**Stored data entries**:
• • • •
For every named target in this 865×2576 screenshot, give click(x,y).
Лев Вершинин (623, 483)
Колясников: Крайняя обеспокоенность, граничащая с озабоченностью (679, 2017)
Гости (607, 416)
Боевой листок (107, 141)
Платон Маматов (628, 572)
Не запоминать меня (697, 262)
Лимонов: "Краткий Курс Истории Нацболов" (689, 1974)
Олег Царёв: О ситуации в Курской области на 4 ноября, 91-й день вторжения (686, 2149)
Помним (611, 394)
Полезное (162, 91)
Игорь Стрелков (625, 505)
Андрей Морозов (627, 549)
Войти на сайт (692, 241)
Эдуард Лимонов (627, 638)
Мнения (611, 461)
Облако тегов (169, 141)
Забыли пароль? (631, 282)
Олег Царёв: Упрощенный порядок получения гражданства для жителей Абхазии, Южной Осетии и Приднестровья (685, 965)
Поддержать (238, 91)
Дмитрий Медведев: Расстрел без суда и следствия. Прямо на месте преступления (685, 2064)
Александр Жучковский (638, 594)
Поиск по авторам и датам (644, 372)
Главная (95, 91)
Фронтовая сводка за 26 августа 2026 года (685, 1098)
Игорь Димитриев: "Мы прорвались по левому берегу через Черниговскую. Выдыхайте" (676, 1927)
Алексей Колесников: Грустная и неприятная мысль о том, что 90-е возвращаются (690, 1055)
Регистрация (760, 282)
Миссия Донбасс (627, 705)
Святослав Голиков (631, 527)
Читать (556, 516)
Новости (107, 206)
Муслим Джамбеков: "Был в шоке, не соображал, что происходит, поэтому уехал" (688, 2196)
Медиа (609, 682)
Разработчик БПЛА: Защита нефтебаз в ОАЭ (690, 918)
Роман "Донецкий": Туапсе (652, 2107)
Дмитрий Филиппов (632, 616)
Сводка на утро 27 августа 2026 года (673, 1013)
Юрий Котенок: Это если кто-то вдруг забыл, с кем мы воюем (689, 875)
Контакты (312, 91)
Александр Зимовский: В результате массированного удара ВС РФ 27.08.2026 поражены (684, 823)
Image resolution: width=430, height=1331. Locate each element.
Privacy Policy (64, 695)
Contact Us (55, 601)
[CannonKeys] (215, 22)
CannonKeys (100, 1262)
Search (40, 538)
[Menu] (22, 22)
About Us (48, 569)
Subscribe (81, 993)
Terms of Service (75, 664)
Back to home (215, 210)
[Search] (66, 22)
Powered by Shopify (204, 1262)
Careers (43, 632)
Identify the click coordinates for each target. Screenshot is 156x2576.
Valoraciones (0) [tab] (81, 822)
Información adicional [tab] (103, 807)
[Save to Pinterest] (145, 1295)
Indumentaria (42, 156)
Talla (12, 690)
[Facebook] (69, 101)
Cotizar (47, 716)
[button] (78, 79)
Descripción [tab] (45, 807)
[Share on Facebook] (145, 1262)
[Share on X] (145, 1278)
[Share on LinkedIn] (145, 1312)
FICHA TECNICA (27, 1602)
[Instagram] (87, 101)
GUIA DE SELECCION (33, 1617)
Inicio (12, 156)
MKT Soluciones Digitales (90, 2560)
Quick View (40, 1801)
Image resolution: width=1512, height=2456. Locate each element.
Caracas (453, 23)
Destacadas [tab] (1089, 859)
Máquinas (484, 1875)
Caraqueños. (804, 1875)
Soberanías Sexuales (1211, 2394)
• • • •
Your answer must be every line from the entries that contains the string "года", copied as it stands.

Фронтовая сводка за 26 августа 2026 года (685, 1098)
Сводка на утро 27 августа 2026 года (673, 1013)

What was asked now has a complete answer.